RF network performance will always have a statistical element to it, but WaveScape makes conservative assumptions and only considers reliable reflectors in its FWA qualification predictions. If WaveScape says a hotel guest room or residential unit is qualified for FWA, then carriers can be confident that the subscriber will receive a solid mmWave FWA link. Table 2 provides a summary of the points with significant variance between prediction and reality.

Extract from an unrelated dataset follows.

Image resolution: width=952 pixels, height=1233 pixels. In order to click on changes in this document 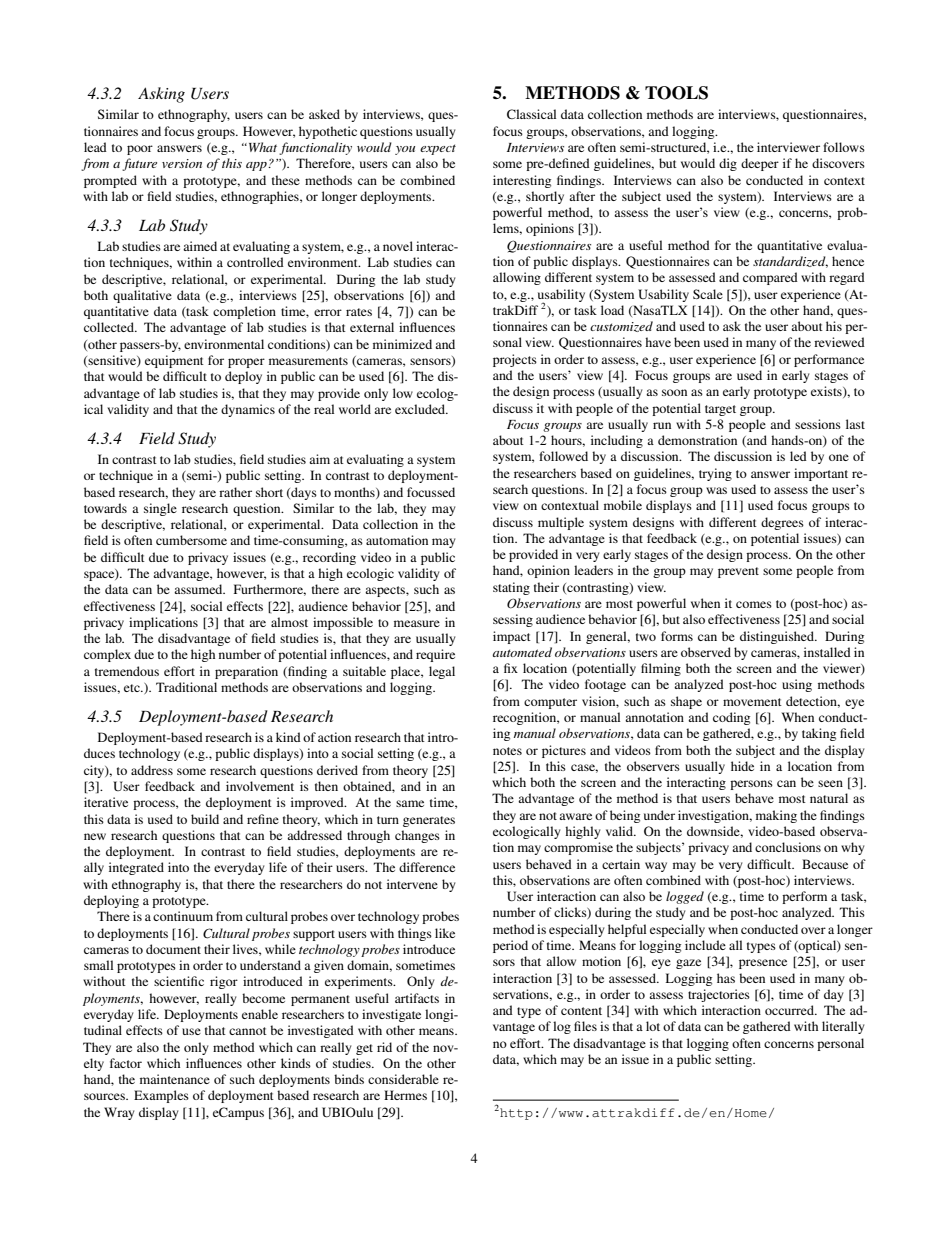, I will do `click(417, 836)`.
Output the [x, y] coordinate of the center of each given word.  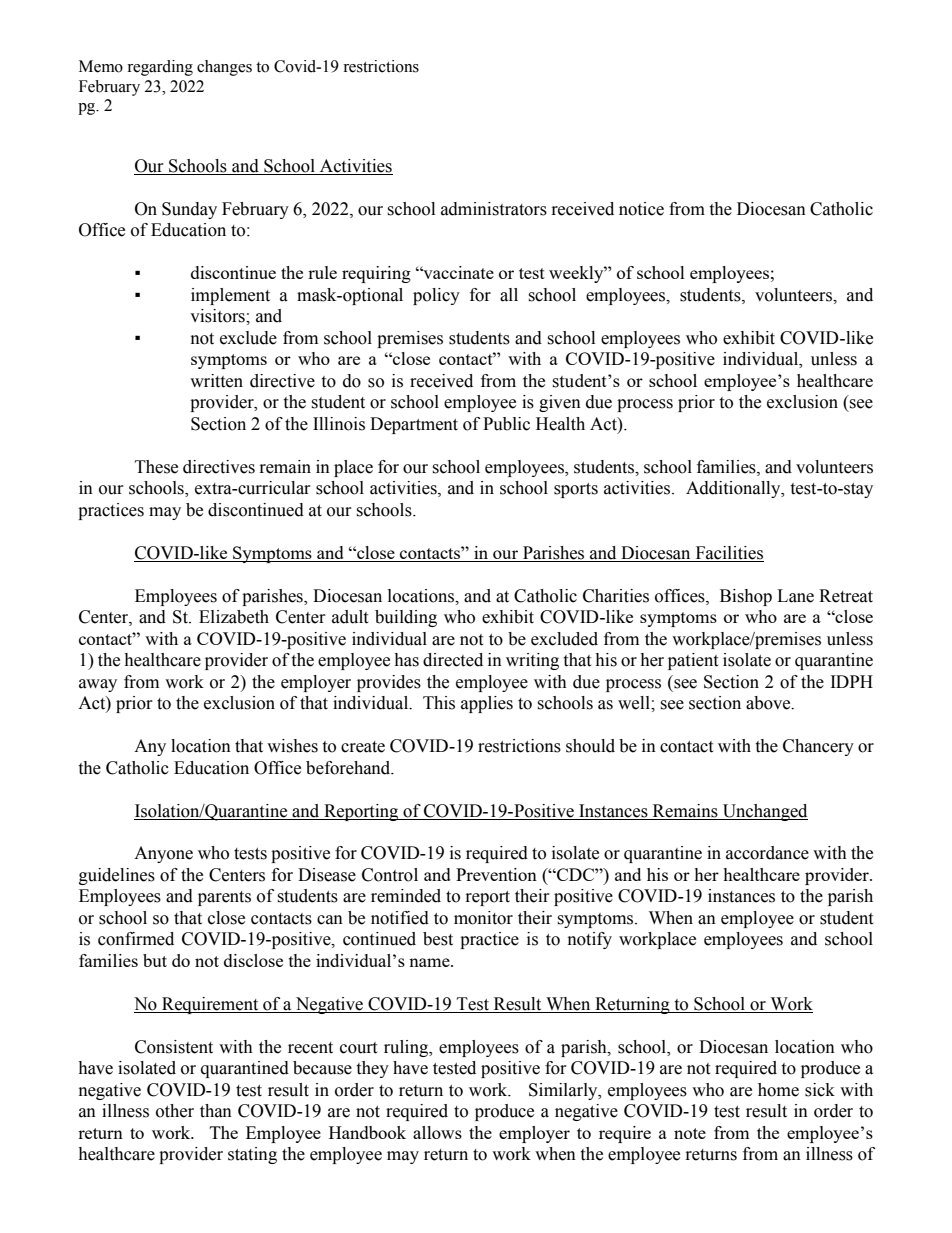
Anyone [163, 854]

Unit / Pivot | Pivot Status | Prediction vs. Reality | Audit Findings |
---|---|---|---|
423 | Off | Underpredict 11.5dB, WaveScape False Negative | Signal was coming from an intermittent reflection, so even though measurements supported FWA, service should not be extended to this unit |
218 | On | Underpredict 10dB WaveScape correctly qualified for FWA | Pivot provides stronger side-lobe performance than expected, variation did not cause difference in prediction status. |
232 | On | RSRP measurement within .1 dB, WaveScape disqualified unit due to angle of incidence issues | Side-lobe performance of CPE created more-robust link than expected. Correct RSRP prediction means the unit could be qualified with less bias towards reliability. |
302 | N/A | Underpredict 16.8 dB, WaveScape correctly qualified for FWA | Cyclops determined signal traveled through sparse area of tree- WaveScape correctly determined this link should be qualified anyways though |
454 | N/A | Underpredicted 11.7dB, WaveScape False Negative | Cyclops determined signal bounced off a AC unit on top of the reflecting building, which WaveScape deemed not reliable enough |
Table 2: Significant variance between prediction and reality among these hotel rooms
Notably, Pivotal’s audit of this building’s coverage found no ‘false positives’ and very few ‘overpredictions’ - which can be attributed to WaveScape’s bias towards reliability when qualifying units for FWA.
Conclusion
Coverage and throughput for a hotel, like any MDU, can vary dramatically from room to room, even those close to each other. Carriers need unit-level FWA qualification to make mmWave FWA operationally feasible. As a high resolution, cloud-based modelling tool for mmWave FWA address qualification, WaveScape offers a unique solution that makes conservative but realistic unit qualification predictions, thus allowing carriers to make full use of their mmWave spectrum. Pivotal extends its gratitude to Embassy Suites for renting one of its suites to serve as Pivotal’s 5G Test Lab, and for granting Pivotal quick access to its guest rooms to conduct on-site measurements.